→ **QUOTED PASSAGE**
___

The Ury House had a succession of owners in the 1800s. A Mr. Miller purchased the country seat in 1800. Captain James West later became the owner. Dr. Thompson Holmes bought the estate in 1835 for $14,000. Seven years later, it was purchased by Stephen Rowan Crawford for $15,500. He and his wife made further changes and additions to the residence, and their Scottish gardener laid out a labyrinth in the garden that was bordered by boxwood hedges. A great stone barn was on the property, and a tunnel linked Ury House to the Pennypack Creek. It was said that the tunnel facilitated the escape of runaway slaves, as the estate was also a station on the Underground Railroad.
By the 1960s, the Medical Mission Sisters could no longer pay to maintain Ury House or the surrounding estate. The old mansion needed constant repairs. The nuns sold off the eastern 40 acres of the property facing Verree Road. Some 400 twin homes were constructed there in the mid-1960s. This was around the peak of Northeast Philadelphia’s development, which was a prime example of post-WWII growth. In 1970, the remaining 24.8 acres of the Ury estate were vacated and put up for sale. Despite modest efforts to protect the mansion, it suffered vandalism and was ultimately torn down in 1973 for a large residential community, the Montclair Duplex Apartments.
The Ury House could have been converted back into an immersive educational facility set deep in the woods of Northeast Philadelphia. Alas, the prominent hill upon which mansion stood is the only thing left of the Ury estate. While an original wall still might still peek up here and there within the Montclair development, not even a historical marker denotes this once-storied mansion that was known by so many important, influential Americans and underwent so many noteworthy uses.

___

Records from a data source
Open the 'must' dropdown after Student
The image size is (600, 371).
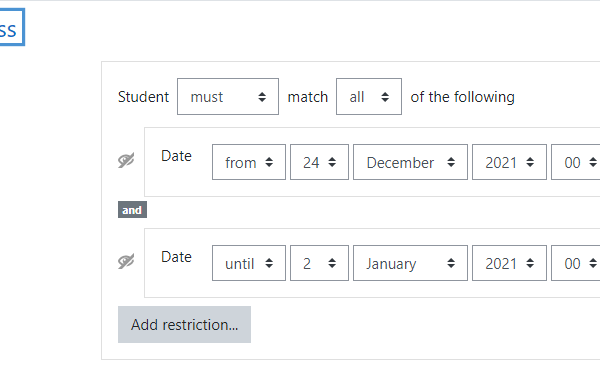pyautogui.click(x=228, y=96)
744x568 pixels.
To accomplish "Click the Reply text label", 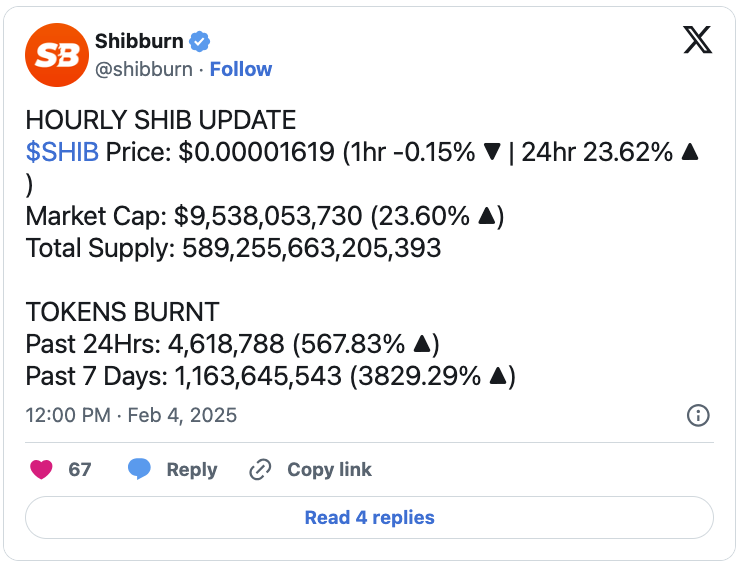I will [191, 469].
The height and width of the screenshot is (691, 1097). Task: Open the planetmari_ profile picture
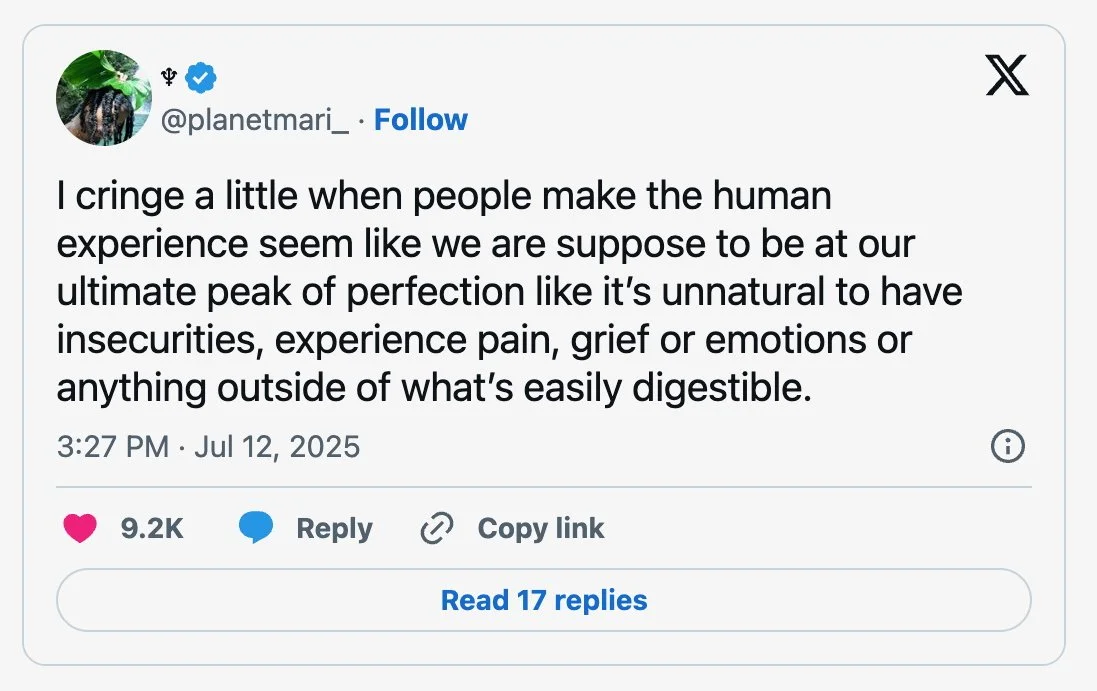coord(104,98)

___

→ **WORK TASK A**
From the passage on Ury House, write out the text between "By the 1960s, the" and "Montclair Duplex Apartments.", inclusive.
→ **WORK TASK B**
Answer these questions using the passage on Ury House:
(i) What price did Dr. Thompson Holmes pay for the estate in 1835?
(ii) How many acres of the property facing Verree Road did the nuns sell off?
(iii) In what year was the mansion torn down?

→ **RESULT A**
By the 1960s, the Medical Mission Sisters could no longer pay to maintain Ury House or the surrounding estate. The old mansion needed constant repairs. The nuns sold off the eastern 40 acres of the property facing Verree Road. Some 400 twin homes were constructed there in the mid-1960s. This was around the peak of Northeast Philadelphia’s development, which was a prime example of post-WWII growth. In 1970, the remaining 24.8 acres of the Ury estate were vacated and put up for sale. Despite modest efforts to protect the mansion, it suffered vandalism and was ultimately torn down in 1973 for a large residential community, the Montclair Duplex Apartments.

→ **RESULT B**
(i) $14,000
(ii) The eastern 40 acres
(iii) 1973